医薬品開発は、国の新成長戦略の一つとして位置づけられており、大学や研究機関が持つ創薬シーズを有効利用し、企業との連携による新薬開発を促進することが求められています。文部科学省はこのために、最先端研究基盤事業「化合物ライブラリーを活用した創薬等最先端研究・教育基盤の整備」事業を開始し、その実行部隊として九州大学を含む国内6拠点を選定しました。九州大学はその拠点基幹大学として機能するために、薬学研究院、医学研究院、生体防御医学研究所(生医研)、九州大学病院(TR高度先端医療センター)、および理学研究院の協力のもと、東京大学創薬オープンイノベーションセンターが保有する20万化合物ライブラリーあるいは企業の化合物ライブラリー等を利用し、癌、免疫、難治性疼痛、心循環、肺呼吸器疾患のなかでアンメット・ニーズの高い疾患をターゲットとする新薬シーズ発見に全力を注ぎます。そして、九州地域の各大学が保有する創薬シーズを見出すことを目的に、外部開放型ラボスペース・九州大学コラボステーションIIに多検体スクリーニング設備を設置し、外部供用のための体制を確立し、多検体スクリーニング拠点を構築しました。また、九州地域の大学(九州大学、熊本大学、鹿児島大学、大分大学、長崎国際大学、福岡大学、第一薬科、宮崎国際医療保健大)の代表による九州地区多検体スクリーニング拠点の運営管理委員会を設立し、さらに九州薬科学研究教育連合および九大病院TRセンターが有するネットワーク等を通じて、各大学が保有する新たな創薬シーズを取り込み、多検体スクリーニングにより魅力的な医薬品候補を絞り込むことを企画しております。
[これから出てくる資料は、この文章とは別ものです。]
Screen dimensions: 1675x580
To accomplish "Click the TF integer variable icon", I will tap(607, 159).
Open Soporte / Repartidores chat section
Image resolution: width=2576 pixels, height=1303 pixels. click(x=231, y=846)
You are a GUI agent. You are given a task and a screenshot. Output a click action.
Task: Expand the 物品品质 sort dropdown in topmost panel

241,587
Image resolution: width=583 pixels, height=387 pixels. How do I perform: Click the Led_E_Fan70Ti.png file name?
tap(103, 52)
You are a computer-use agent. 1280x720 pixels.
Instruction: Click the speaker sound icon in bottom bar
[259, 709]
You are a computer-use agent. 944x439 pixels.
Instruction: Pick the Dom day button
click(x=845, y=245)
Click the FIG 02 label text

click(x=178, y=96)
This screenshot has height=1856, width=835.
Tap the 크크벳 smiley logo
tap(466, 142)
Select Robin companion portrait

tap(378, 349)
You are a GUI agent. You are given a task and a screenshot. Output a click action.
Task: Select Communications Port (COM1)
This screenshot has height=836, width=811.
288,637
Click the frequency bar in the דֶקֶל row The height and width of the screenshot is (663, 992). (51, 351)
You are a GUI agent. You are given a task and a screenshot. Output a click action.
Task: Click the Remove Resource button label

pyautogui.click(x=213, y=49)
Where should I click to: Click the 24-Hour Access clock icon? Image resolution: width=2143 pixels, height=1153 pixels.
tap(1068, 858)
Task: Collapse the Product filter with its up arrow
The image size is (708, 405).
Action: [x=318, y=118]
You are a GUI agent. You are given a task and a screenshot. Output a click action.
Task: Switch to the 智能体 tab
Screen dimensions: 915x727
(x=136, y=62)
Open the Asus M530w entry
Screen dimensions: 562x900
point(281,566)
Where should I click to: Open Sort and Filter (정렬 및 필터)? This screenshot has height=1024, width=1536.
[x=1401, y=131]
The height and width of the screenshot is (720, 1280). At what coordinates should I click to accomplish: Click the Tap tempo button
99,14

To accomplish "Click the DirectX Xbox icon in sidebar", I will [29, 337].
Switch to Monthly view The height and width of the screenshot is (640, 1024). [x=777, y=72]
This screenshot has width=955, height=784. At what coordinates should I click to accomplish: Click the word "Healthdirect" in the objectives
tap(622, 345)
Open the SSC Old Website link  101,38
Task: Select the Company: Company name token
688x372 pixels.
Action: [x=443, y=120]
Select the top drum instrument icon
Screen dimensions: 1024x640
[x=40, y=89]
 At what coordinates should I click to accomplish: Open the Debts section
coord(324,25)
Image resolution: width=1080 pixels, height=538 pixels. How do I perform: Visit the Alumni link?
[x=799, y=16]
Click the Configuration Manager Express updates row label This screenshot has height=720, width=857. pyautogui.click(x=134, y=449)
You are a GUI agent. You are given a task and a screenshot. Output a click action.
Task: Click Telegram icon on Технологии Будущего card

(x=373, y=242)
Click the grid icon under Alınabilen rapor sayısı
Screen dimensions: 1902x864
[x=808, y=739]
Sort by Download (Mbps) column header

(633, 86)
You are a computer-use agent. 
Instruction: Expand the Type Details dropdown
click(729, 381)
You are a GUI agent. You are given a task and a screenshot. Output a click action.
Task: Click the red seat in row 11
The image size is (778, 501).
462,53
一方、本事業のもう一つの特徴は、通常の化合物のスクリーニングから最適化された誘導体の合成に進む通常の創薬システムに加えて、できるだけ早く患者に新しいメカニズムによる新薬を提供する工夫として既に承認されている医薬品から目的とする作用を見出し創薬シーズとするエコファーマ(Pain Research, 2007)を並列して実践することです。

このような目的達成の為には皆様のご利用が必須であります。ふるってのご利用をお待ち申し上げます。